Aim of the exercise: Rewrite the data below, replacing "plus sign" with "addition symbol" and leaving everything else unchanged.

──────── Entries shown

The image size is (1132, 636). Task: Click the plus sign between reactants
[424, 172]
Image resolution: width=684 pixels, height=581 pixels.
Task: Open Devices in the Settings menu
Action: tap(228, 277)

────────────────

Exercise response:
The image size is (1132, 636). Task: Click the addition symbol between reactants
[424, 172]
Image resolution: width=684 pixels, height=581 pixels.
Task: Open Devices in the Settings menu
Action: tap(228, 277)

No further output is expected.